I was going to read something else, but then the 1st novel in 6 years from Richard K. Morgan came in: "Thin Air", 2018, 544 pages. This is set in the same universe as his 2007 novel "Thirteen", blogged here: around 100 years in the future, with humanity on Mars and Jovian and Saturnian moons, and various new techs. Their AIs aren't very smart. The protagonist is a genetically modified human. In "Thirteen", the modifications were to recreate pre-agricultural humans: antisocial (psychopathic), and very violent. Here the main modifications are for hibernation for long space flights - but they have to wake up quickly in case of a serious problem, and are very violent during this period. Morgan's heros are generally males who are very violent. The books also have more sex in them most current sci-fi does. The plotting and dialogue are great - I watched the Netflix series of "Altered Carbon", his 1st novel, 2x.

This one, like "Thirteen" has 54 chapters with 2 of the chapters in a coda. I wonder if this is a design artifact?

I had thought about doing it a few times, so after finishing "Thin Air" I went on and reread "Thirteen", 2007, 550 pages. Wow, this is so prescient of the current malaise gripping much of white maledom, particularly in the US. This is well before the opioid epidemic and subsequent increasing death rates of recent years.

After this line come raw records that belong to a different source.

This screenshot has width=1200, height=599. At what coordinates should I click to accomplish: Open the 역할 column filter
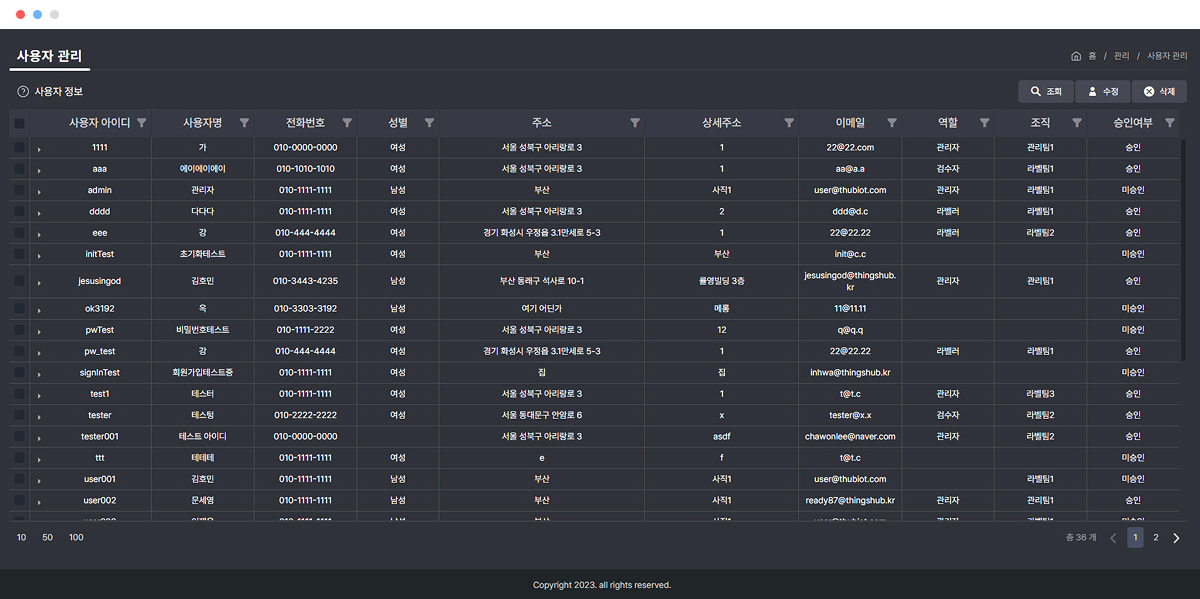tap(984, 123)

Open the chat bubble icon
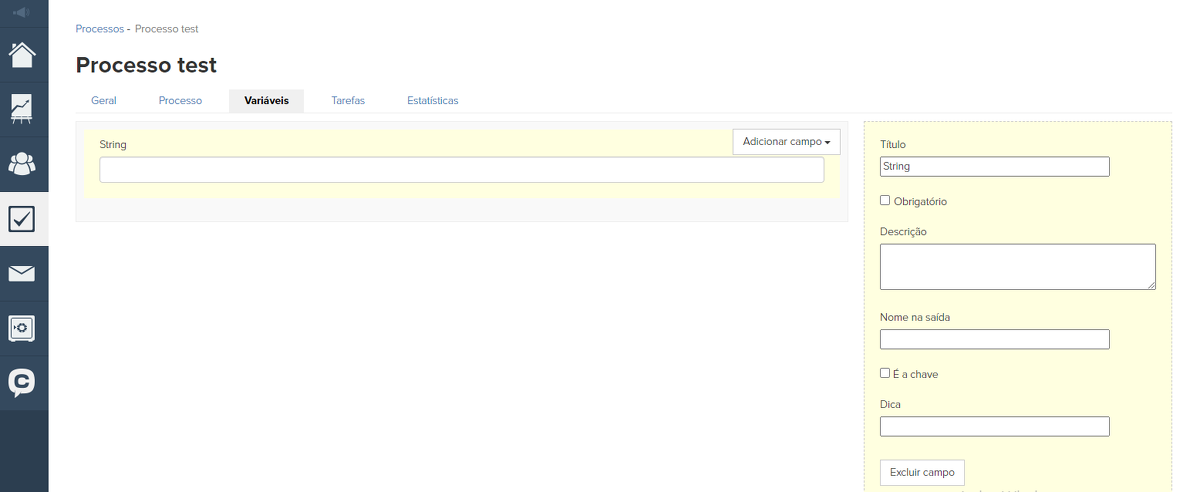click(x=22, y=383)
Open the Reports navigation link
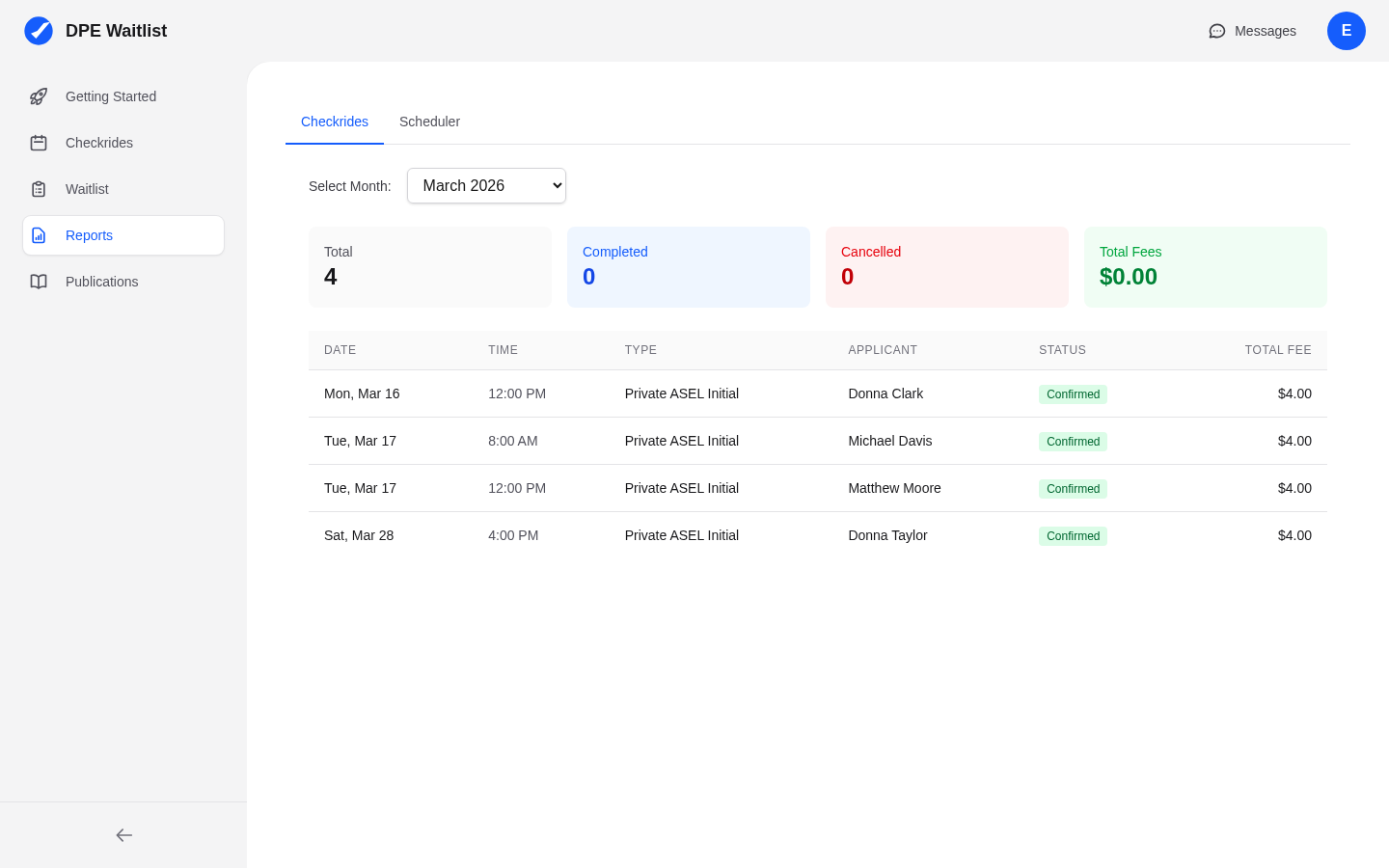The width and height of the screenshot is (1389, 868). pyautogui.click(x=89, y=235)
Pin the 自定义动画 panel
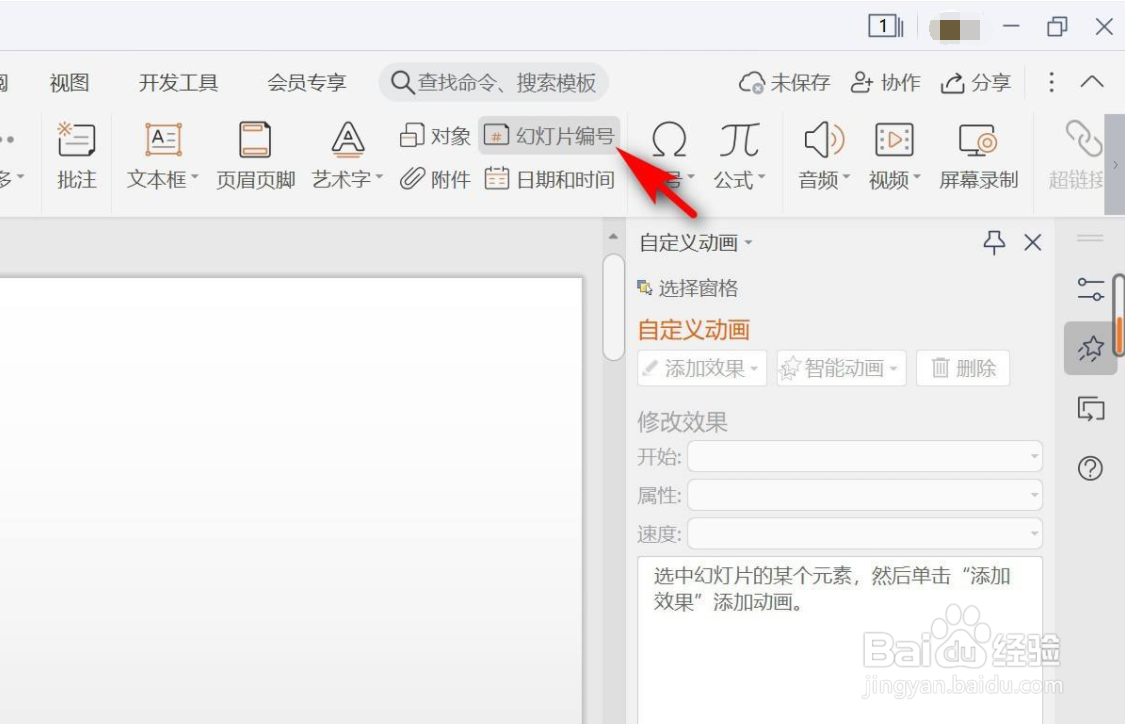 pos(994,242)
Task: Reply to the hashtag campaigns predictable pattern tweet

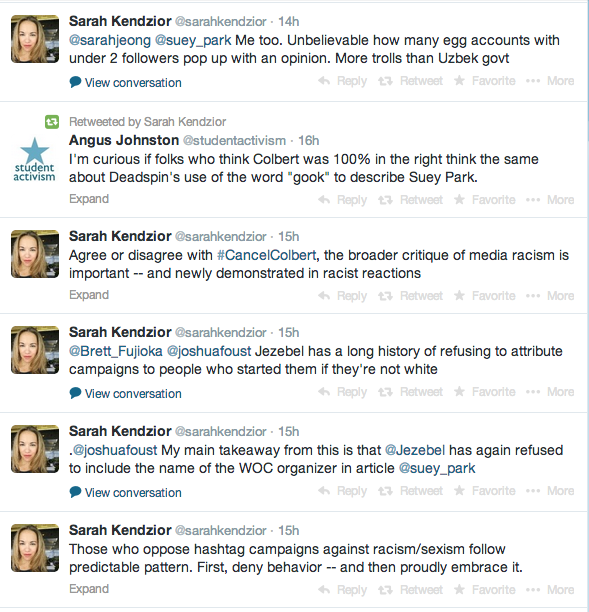Action: (342, 590)
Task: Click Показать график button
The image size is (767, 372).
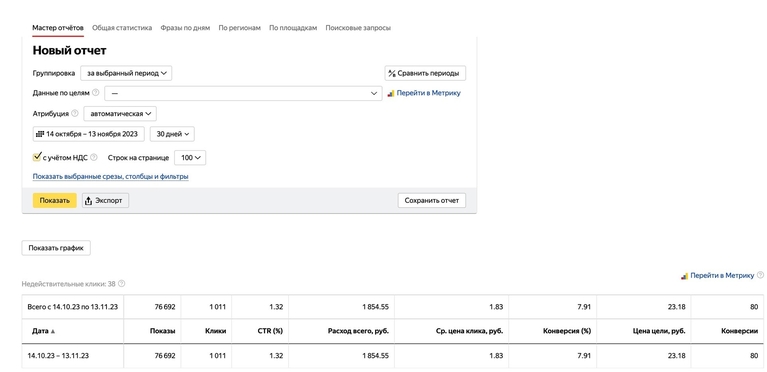Action: [x=56, y=248]
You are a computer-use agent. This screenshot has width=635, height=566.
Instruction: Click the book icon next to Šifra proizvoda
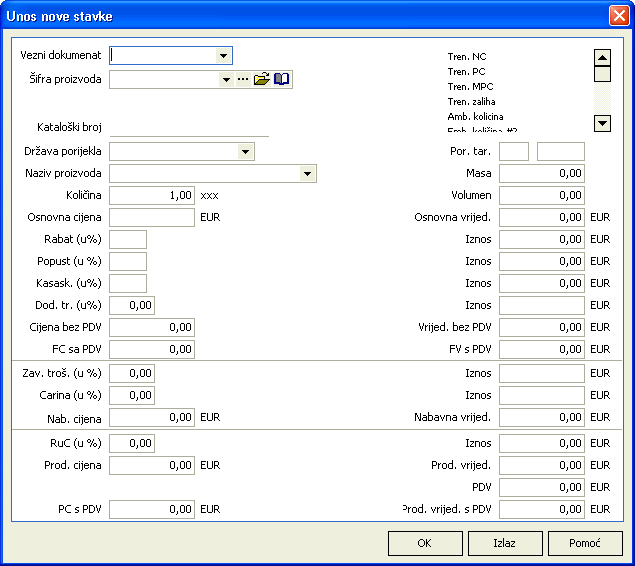[x=282, y=79]
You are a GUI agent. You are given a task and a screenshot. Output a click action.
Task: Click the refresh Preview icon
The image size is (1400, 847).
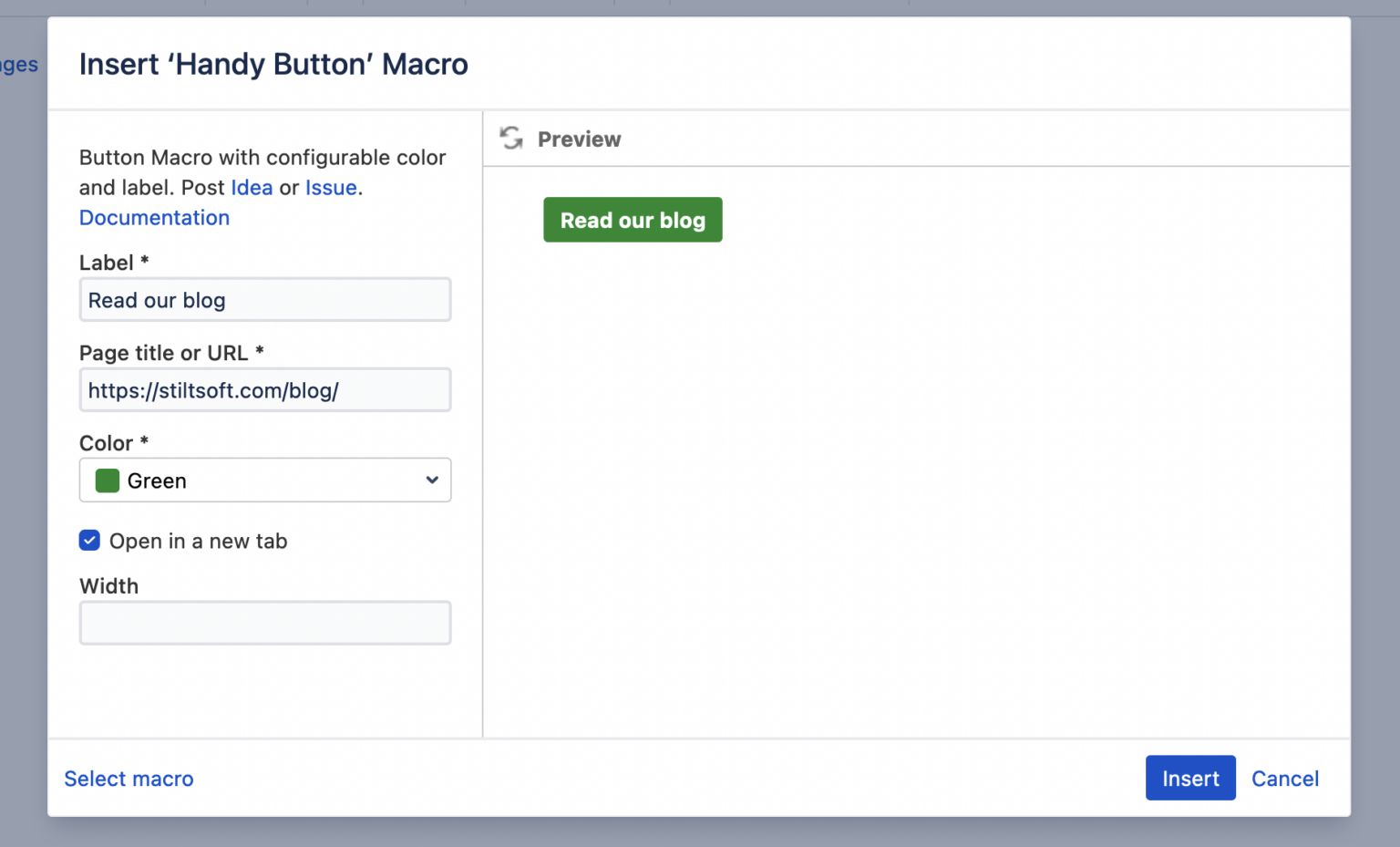coord(510,138)
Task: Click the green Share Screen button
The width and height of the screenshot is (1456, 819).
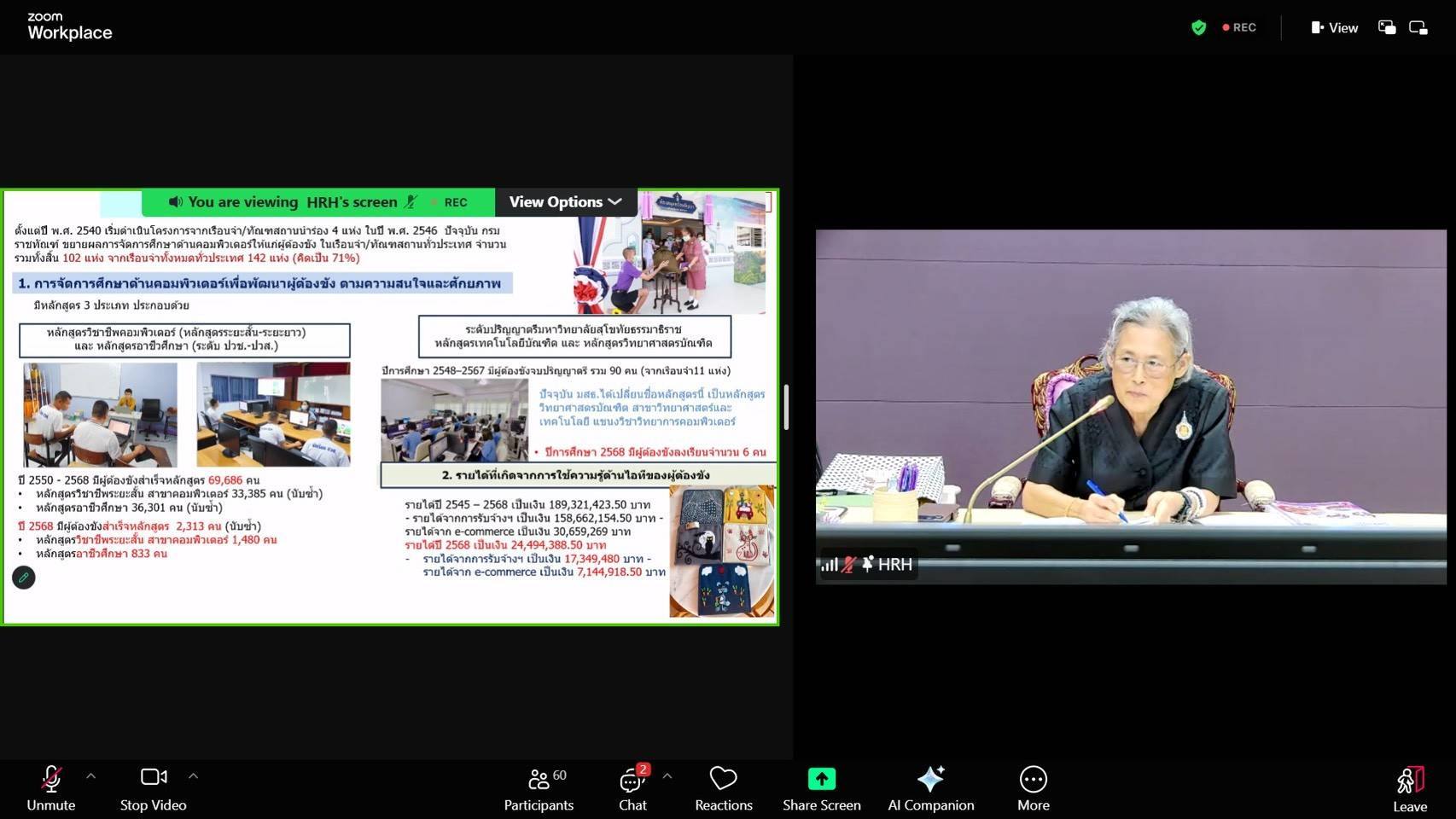Action: click(821, 788)
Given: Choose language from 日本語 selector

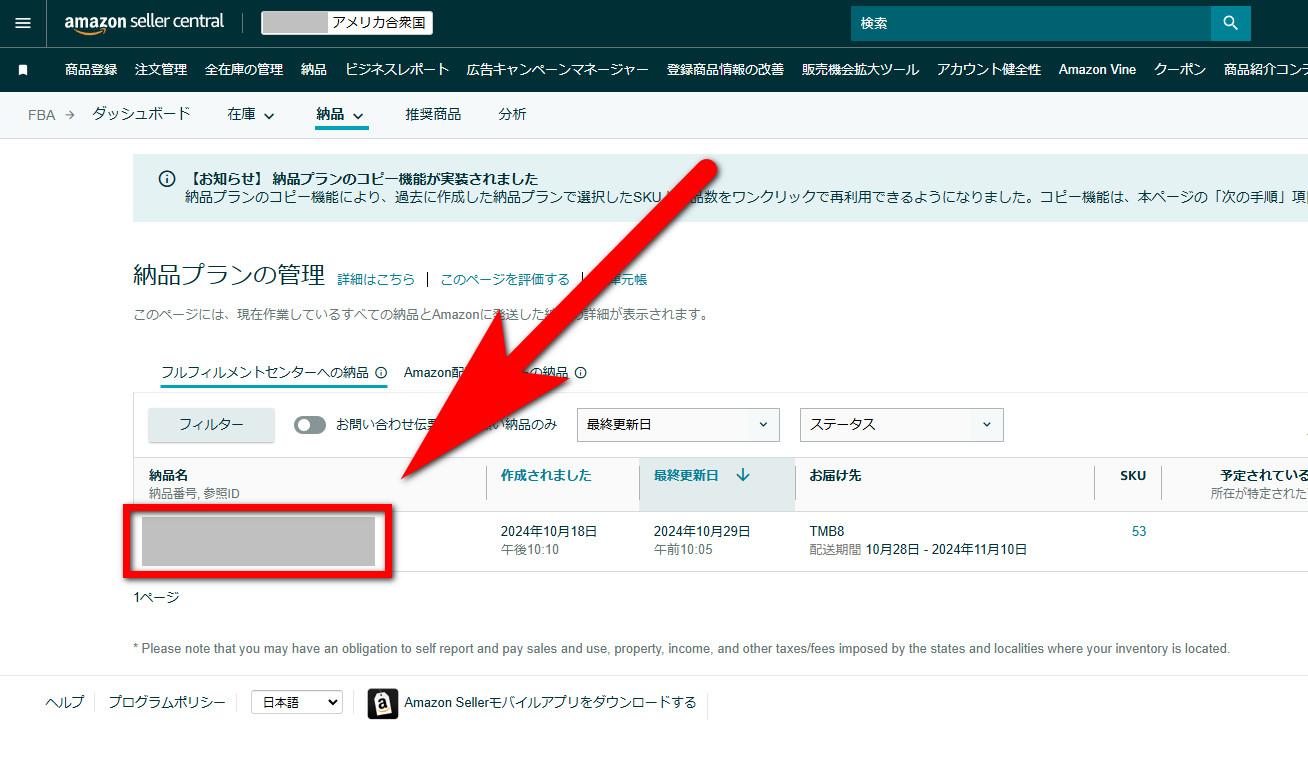Looking at the screenshot, I should [x=296, y=703].
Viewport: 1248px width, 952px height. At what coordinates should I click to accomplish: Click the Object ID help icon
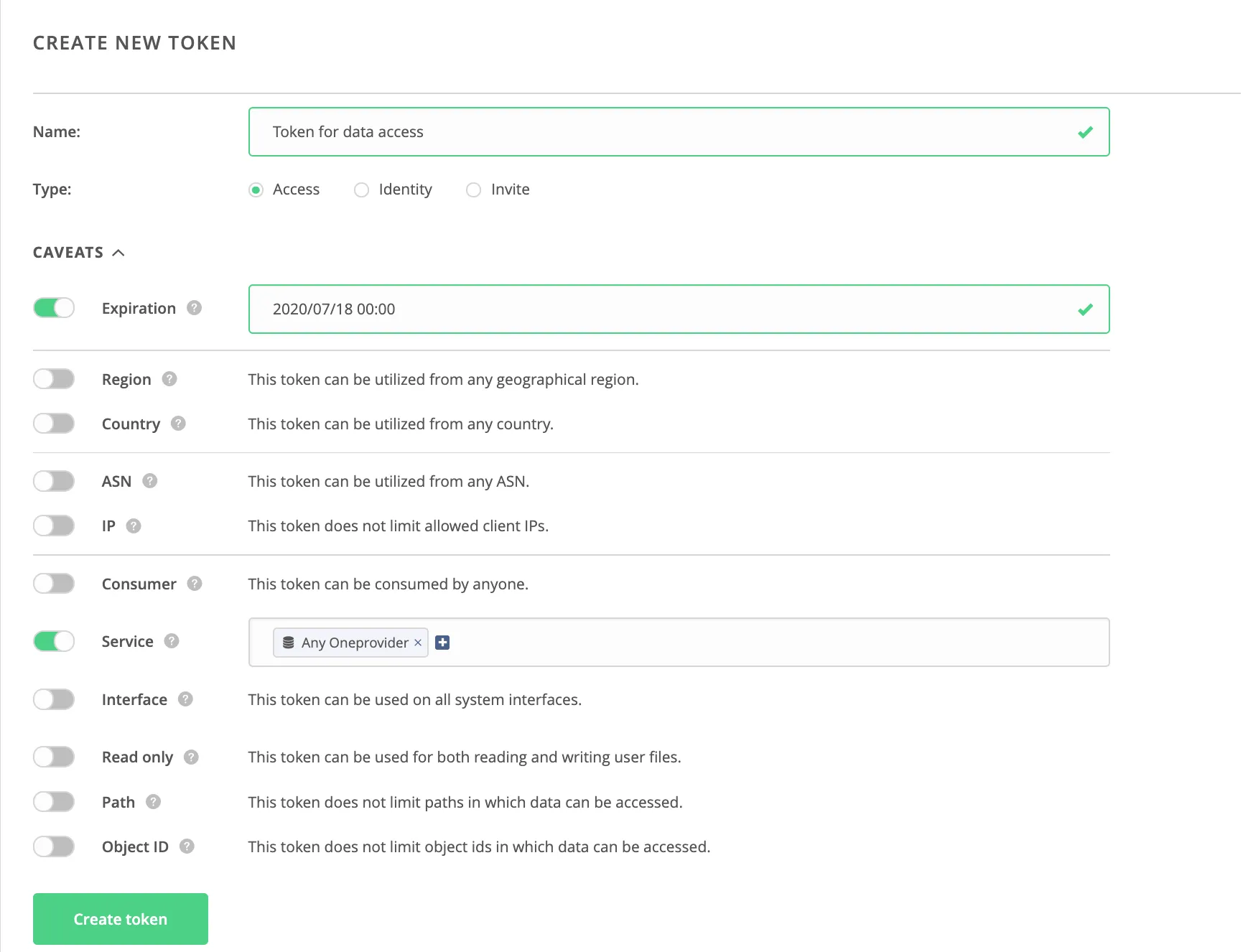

You got a first world where manhood’s going out of style. Advancing wave of the feminized society, the alpha males culling themselves with suicide and supervirility drugs their hearts can’t stand, which in the end is suicide, just slower and a bit more fucking fun.
I, for one, welcome our new female overlords. I don't think it will take very many decades with women at the helm to get Planet Earth headed in a more survivable direction.

Here's what I said about it when it came out in 2007. Note that the real name of Jesusland is the Confederated Republic of America.

After that read "Thirteen" by Richard K. Morgan, his 5th novel. Aside from some pacing problems in its 550 pages, a very good read. But, very depressing. Morgan is a Scot. The novel is set in ~2105. The northeast states and the west coast have split from the US in the mid 21st century, leaving the rest as a country known popularly as Jesusland. It's main characteristics are its poor education system, legislated morality, and its willingness to do dirty jobs for cheap, and its suspension of the rule of law, habeus corpus, etc. The truth hurts, don't it?
1 thing I realized in passing from this book is that 1 bonus "southern value" from banning abortions would be more drugs to add to the War on Drugs, and hence more prisoners for private prisons, one of the south's great growth industries.

I think the Jesusland scenario was 1st explored by Bruce Sterling in "Distraction" 20 years ago. We seem to be getting closer and closer. Sigh.